I found these frequency graphs for the RP6 G2
http://www.audioholics.com/reviews/speakers/lifestyle-desktop-and-portable/krk-rokit-powered-6-10s/krk-setup-and-measurements
  it doesn't look like they get down to the claimed 49hz - 1.5db.


----------



## publicholiday

IMO, i think its not really fair comparison as krk rp6 is bigger than a5. However they definitely are close competitors.


----------



## HeatFan12

Quote: 





publicholiday said:


> IMO, i think its not really fair comparison as krk rp6 is bigger than a5. However they definitely are close competitors.


 

 Yes publicholiday, size ALWAYS matters, however, the A5s don't back down when tested and they are a better option with their connections for DAPs and standalone CDPs...But like you stated they are competitors nevertheless....
	

	
	
		
		

		
		
	


	



  Cheers


----------



## publicholiday

Quote: 





heatfan12 said:


> Yes publicholiday, size ALWAYS matters, however, the A5s don't back down when tested and they are a better option with their connections for DAPs and standalone CDPs...But like you stated they are competitors nevertheless....
> 
> 
> 
> ...


 


  Yeah, I have been using Krk rp5 g2 and thinking should I give A5 a shot


----------



## itsDanny

I've been having a dilemma on these speakers for quite a while now (also looked at the Swans, Aktimate Minis, etc), although I'd say I'm rather over-complicating everything. If I were to not be doing any mass producing or recording, if any at all, should I even be looking at the Rokits?
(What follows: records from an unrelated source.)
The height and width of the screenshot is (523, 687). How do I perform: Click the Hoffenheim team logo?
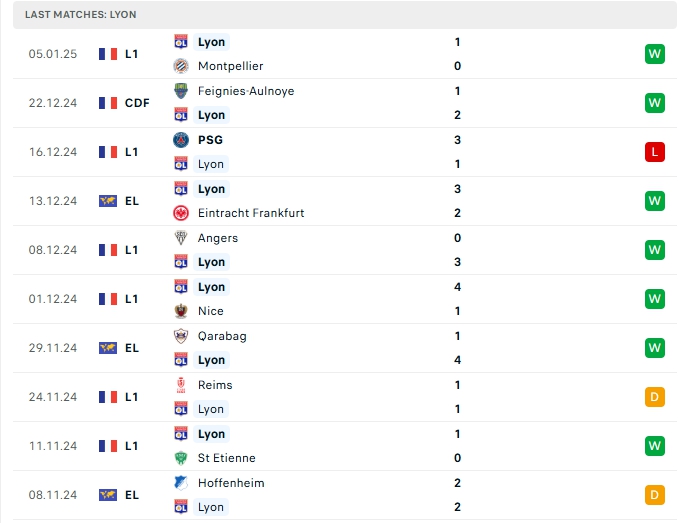[x=181, y=483]
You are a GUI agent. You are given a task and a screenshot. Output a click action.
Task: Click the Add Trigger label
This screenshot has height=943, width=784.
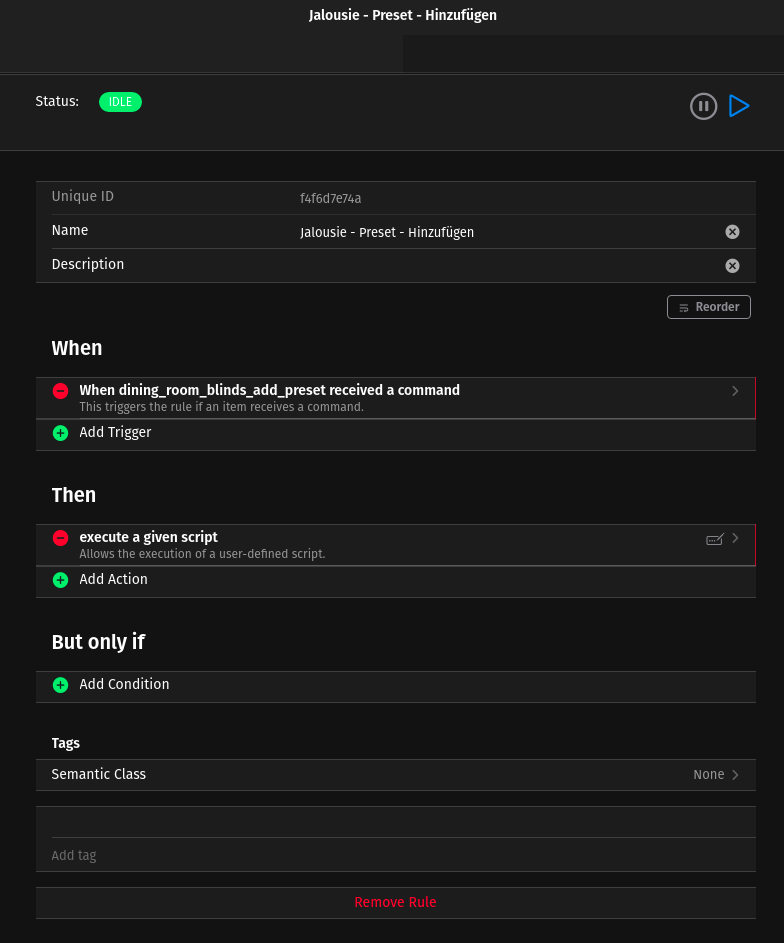pos(115,433)
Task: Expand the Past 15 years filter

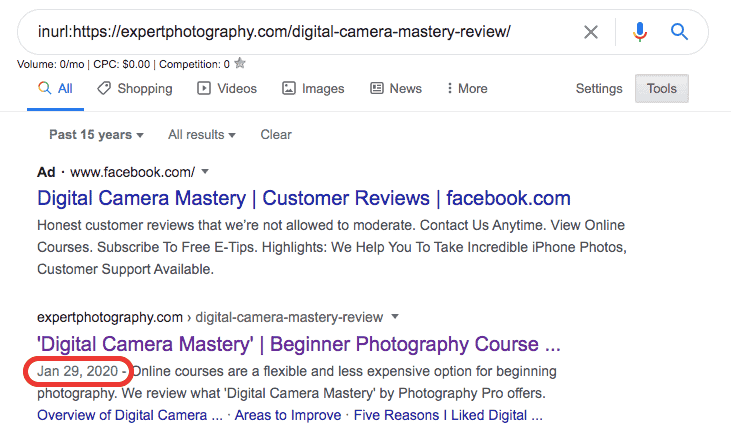Action: pyautogui.click(x=97, y=135)
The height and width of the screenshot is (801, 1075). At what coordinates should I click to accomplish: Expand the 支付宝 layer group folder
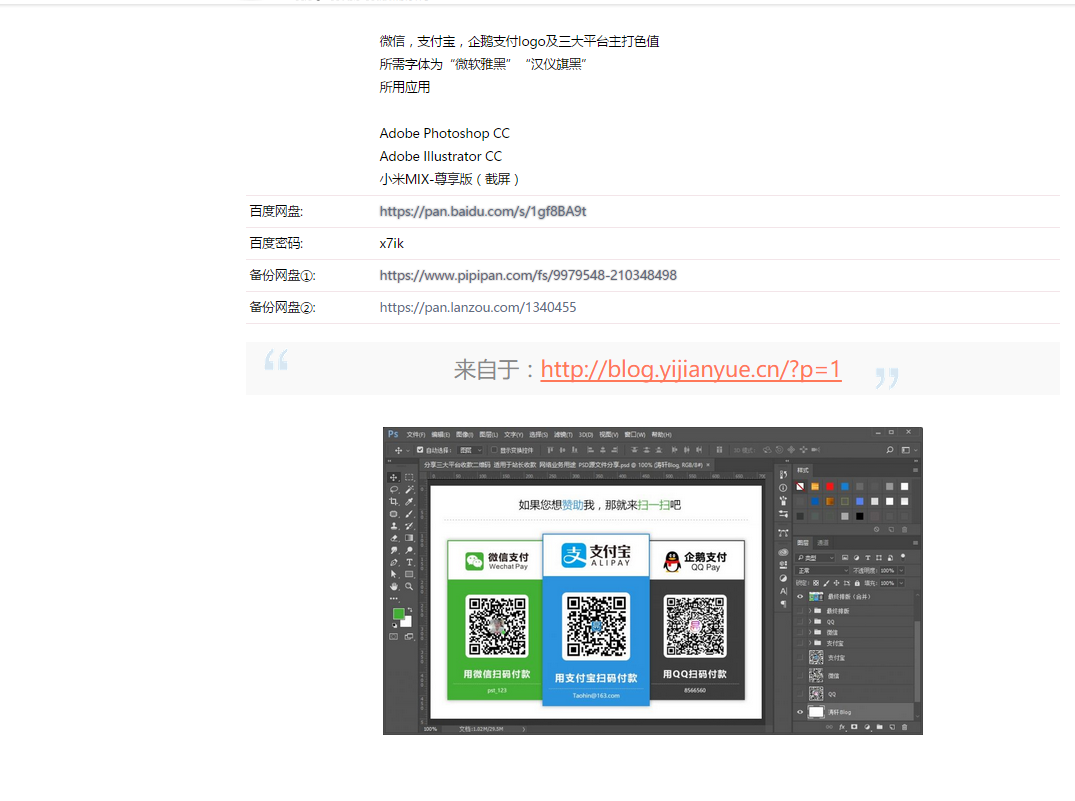[x=809, y=643]
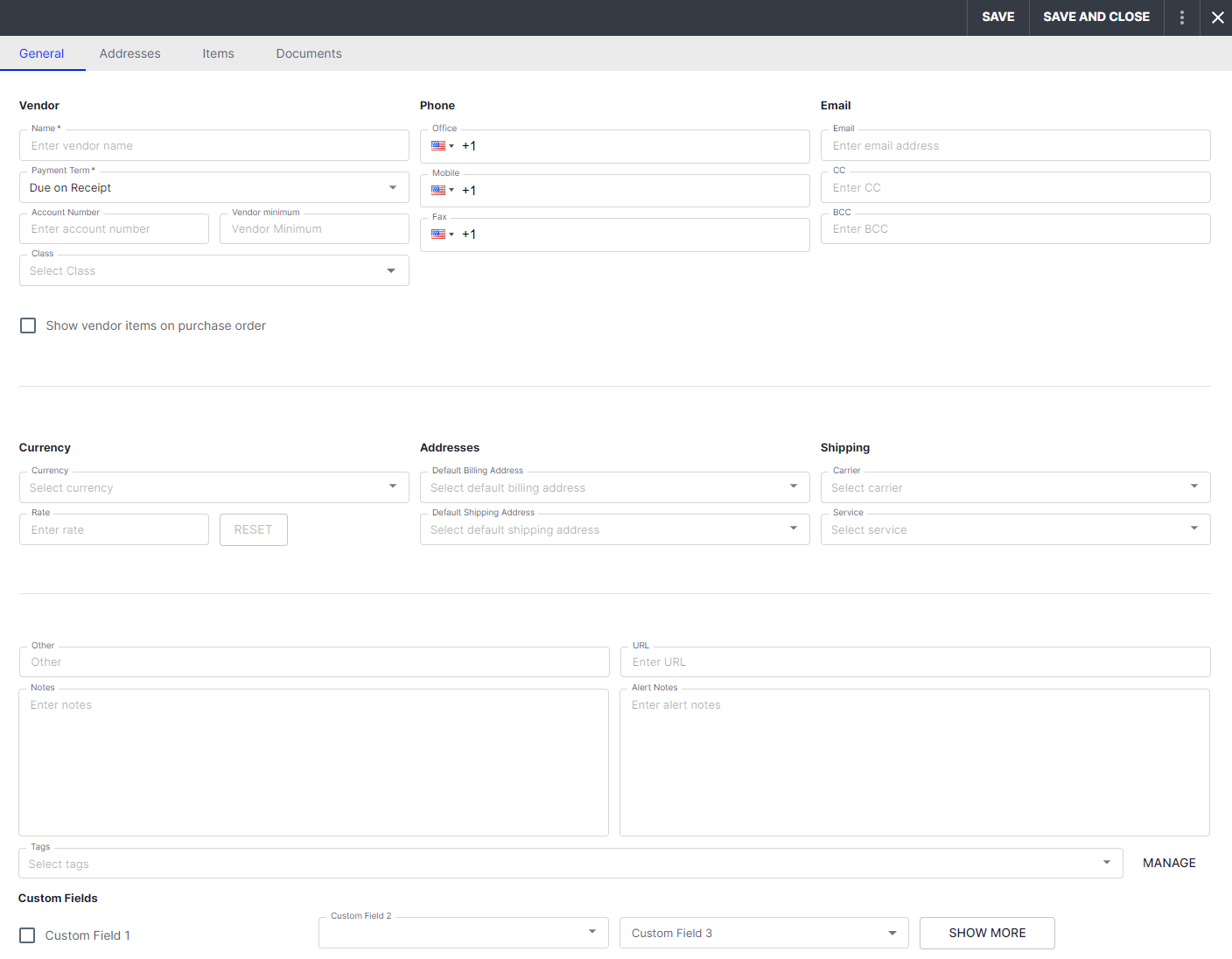Switch to the Addresses tab

[x=130, y=53]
 The price difference between the two would be about $190, Rokit 6's would be $299 each and the A5+'s being $399. I listen to a range of genres, so all is welcome; mainly Hip-Hop, DnB, Alternative, Pop and House. Movies is a weekly occasional thing, along with gaming. Budget is not an issue, although I don't want to be investing in something that I might not need to the full extent; don't want something over-kill to be specific.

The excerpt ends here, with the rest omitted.